ANZ, as well as IOOF, have agreed on the changes to the terms of ANZ P&I acquisition, and purchase price stood at $825 million for ANZ P&I and has been revised down from $950 million. However, the purchase price is subject to the completion adjustment for net assets of ANZ P&I.

There has been a change in the revised date, after which either party can terminate the acquisition of ANZ P&I if there are any outstanding conditions precedent on that date. Previously that date was October 17, 2019, and the parties have agreed to extend that to December 31, 2019. Also, each party has an ability to extend that date on a monthly basis up to but not later than June 30, 2020. The parties have agreed to the changes to warranty caps associated with reduced purchase price and an amendment to Strategic Alliance Agreement, allowing for an earlier termination right by either party.
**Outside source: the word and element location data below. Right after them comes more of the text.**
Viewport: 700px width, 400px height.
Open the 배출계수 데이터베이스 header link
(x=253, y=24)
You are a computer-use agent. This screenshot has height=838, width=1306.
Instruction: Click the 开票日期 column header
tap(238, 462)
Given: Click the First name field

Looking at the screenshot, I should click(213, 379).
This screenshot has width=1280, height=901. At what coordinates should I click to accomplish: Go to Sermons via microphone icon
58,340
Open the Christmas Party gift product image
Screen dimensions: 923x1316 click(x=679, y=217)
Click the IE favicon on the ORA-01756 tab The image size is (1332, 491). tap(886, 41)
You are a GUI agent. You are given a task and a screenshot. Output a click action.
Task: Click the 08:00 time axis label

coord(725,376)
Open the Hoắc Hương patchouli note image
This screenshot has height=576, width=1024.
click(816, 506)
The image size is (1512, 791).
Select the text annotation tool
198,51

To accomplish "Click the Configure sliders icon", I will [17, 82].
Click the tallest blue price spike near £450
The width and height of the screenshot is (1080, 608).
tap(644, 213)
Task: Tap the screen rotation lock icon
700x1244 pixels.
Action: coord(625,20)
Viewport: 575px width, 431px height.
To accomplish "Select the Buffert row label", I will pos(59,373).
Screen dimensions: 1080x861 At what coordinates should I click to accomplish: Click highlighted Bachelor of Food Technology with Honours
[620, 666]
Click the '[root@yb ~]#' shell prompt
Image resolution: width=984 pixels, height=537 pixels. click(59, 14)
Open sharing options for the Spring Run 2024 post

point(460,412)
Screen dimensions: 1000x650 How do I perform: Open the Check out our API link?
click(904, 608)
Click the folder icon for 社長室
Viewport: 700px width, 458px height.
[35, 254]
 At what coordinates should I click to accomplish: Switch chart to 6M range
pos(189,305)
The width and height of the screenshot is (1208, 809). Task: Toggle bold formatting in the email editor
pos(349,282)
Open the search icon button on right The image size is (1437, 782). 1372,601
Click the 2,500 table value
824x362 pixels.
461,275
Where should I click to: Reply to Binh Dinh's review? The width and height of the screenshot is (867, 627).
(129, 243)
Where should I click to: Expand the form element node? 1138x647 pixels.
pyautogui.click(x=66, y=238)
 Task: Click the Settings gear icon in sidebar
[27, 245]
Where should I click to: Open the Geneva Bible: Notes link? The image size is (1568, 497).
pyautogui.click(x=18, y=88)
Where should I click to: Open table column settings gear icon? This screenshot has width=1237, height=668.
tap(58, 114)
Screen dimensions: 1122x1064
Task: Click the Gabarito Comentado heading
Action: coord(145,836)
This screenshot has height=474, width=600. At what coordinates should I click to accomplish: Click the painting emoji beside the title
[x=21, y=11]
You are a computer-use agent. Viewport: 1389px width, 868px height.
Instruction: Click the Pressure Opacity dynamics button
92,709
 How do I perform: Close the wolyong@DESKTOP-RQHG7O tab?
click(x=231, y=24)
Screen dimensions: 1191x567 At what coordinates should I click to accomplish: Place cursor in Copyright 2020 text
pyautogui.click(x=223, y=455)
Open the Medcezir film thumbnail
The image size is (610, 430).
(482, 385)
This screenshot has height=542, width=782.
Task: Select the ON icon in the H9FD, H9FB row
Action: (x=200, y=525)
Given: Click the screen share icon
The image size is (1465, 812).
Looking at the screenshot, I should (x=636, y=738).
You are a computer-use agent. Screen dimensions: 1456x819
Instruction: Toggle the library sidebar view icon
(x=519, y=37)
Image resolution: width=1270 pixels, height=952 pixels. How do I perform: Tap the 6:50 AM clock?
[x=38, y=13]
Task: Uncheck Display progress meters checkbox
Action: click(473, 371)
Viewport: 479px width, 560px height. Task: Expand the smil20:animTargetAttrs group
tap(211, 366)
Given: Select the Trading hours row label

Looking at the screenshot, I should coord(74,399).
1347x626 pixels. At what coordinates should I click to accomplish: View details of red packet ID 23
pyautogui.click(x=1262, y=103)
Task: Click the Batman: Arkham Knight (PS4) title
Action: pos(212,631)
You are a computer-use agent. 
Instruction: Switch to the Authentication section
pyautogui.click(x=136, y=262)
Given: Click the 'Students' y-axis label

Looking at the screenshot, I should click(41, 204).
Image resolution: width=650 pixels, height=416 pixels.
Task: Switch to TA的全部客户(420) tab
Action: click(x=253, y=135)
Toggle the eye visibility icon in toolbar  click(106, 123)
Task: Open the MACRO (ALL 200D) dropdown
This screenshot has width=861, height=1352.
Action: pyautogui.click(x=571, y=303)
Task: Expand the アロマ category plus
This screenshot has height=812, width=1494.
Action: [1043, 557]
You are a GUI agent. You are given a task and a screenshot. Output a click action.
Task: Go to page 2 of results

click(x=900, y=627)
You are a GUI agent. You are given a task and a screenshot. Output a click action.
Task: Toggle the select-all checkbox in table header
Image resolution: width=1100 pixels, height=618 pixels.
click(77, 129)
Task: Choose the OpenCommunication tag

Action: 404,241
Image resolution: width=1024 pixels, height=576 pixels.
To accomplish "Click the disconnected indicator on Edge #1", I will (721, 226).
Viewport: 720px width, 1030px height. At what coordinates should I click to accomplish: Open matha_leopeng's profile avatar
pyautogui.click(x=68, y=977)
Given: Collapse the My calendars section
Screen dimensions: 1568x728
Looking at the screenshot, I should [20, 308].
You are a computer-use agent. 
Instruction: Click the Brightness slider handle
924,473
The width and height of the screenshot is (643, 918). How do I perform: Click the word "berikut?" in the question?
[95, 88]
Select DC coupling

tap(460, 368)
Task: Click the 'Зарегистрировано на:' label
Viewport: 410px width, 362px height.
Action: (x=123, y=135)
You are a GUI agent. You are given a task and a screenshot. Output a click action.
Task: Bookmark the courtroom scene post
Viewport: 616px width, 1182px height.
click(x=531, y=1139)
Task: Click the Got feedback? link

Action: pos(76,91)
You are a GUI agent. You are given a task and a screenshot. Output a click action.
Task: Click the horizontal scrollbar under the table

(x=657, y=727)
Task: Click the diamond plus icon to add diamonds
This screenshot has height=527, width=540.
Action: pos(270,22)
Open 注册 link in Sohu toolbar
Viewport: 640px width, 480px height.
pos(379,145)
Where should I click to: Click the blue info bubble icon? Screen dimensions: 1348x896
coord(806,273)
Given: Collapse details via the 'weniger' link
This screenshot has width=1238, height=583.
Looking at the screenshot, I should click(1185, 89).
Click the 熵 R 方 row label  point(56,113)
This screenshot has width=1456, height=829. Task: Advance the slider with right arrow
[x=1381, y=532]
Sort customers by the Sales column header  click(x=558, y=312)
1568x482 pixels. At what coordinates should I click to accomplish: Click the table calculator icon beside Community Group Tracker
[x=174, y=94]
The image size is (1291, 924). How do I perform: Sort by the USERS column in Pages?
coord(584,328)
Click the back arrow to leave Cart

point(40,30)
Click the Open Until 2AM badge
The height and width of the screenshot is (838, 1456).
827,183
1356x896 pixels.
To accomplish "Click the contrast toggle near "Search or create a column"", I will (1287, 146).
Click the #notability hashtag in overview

The following picture provides an overview of the key numbers:


FY19 Operating Highlights (Source: Company Reports)

Guidance: The company is expecting an additional expense of $10 million in FY20 from governance investment. It was further stated that the impact of BT repricing is expected to be $12 million in FY20.The company added that the opportunities are underpinned by the diversified business model.

Stock Recommendation:The stock of IFL is ended at $7.050 with a market capitalization of $2.23 billion. The stock is trading towards its 52-week higher levels of $7.886 with PE multiple of 78.04x.The stock has delivered a return of 12.57% in the span of the previous one month, while in the time frame of the previous three months, it rose 25.46%. Hence, considering the aforesaid facts and current trading levels, we recommend a ‘Hold’ rating on the stock at the current market price of $7.050 per share, up 10.849% on October 17, 2019.